• [AIM] Rewrite every one of the items below, changing each "GUI agent" to "computer agent" and leaving everything else as it is.

• [DATA PROVIDED]
──────────

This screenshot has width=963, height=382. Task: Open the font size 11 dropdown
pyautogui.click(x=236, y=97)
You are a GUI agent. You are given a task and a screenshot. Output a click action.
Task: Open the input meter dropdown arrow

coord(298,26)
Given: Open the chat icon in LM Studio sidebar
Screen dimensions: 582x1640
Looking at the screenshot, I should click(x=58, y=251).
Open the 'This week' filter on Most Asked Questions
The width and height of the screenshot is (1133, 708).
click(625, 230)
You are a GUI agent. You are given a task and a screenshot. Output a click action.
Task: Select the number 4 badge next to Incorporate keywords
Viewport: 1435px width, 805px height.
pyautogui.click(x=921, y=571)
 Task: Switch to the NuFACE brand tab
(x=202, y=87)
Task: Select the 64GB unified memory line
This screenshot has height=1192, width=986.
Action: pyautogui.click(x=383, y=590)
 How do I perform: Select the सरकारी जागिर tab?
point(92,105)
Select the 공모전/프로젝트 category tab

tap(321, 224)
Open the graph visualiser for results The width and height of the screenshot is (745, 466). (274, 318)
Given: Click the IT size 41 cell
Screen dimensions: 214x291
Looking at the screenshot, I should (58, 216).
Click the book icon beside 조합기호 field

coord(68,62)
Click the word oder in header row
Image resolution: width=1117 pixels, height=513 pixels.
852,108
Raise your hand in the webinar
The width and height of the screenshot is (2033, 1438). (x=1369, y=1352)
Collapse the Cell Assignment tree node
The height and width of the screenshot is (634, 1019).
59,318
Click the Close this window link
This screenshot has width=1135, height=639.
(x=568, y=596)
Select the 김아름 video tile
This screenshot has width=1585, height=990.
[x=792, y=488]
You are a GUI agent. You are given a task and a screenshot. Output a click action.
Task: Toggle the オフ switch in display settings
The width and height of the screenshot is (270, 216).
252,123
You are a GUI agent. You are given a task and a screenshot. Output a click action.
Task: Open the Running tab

──────────

• [EXERCISE RESULT]
This screenshot has width=963, height=382. Task: Open the font size 11 dropdown
pyautogui.click(x=236, y=97)
You are a computer agent. You are given a task and a screenshot. Output a click action.
Task: Open the input meter dropdown arrow

coord(298,26)
Given: Open the chat icon in LM Studio sidebar
Screen dimensions: 582x1640
Looking at the screenshot, I should click(x=58, y=251).
Open the 'This week' filter on Most Asked Questions
The width and height of the screenshot is (1133, 708).
click(625, 230)
You are a computer agent. You are given a task and a screenshot. Output a click action.
Task: Select the number 4 badge next to Incorporate keywords
Viewport: 1435px width, 805px height.
pyautogui.click(x=921, y=571)
 Task: Switch to the NuFACE brand tab
(x=202, y=87)
Task: Select the 64GB unified memory line
This screenshot has height=1192, width=986.
Action: pyautogui.click(x=383, y=590)
 How do I perform: Select the सरकारी जागिर tab?
point(92,105)
Select the 공모전/프로젝트 category tab

tap(321, 224)
Open the graph visualiser for results The width and height of the screenshot is (745, 466). (274, 318)
Given: Click the IT size 41 cell
Screen dimensions: 214x291
Looking at the screenshot, I should (58, 216).
Click the book icon beside 조합기호 field

coord(68,62)
Click the word oder in header row
Image resolution: width=1117 pixels, height=513 pixels.
852,108
Raise your hand in the webinar
The width and height of the screenshot is (2033, 1438). (x=1369, y=1352)
Collapse the Cell Assignment tree node
The height and width of the screenshot is (634, 1019).
59,318
Click the Close this window link
This screenshot has width=1135, height=639.
(x=568, y=596)
Select the 김아름 video tile
This screenshot has width=1585, height=990.
[x=792, y=488]
You are a computer agent. You are given a task and a screenshot. Output a click action.
Task: Toggle the オフ switch in display settings
The width and height of the screenshot is (270, 216).
252,123
You are a computer agent. You are given a task and a screenshot. Output a click action.
Task: Open the Running tab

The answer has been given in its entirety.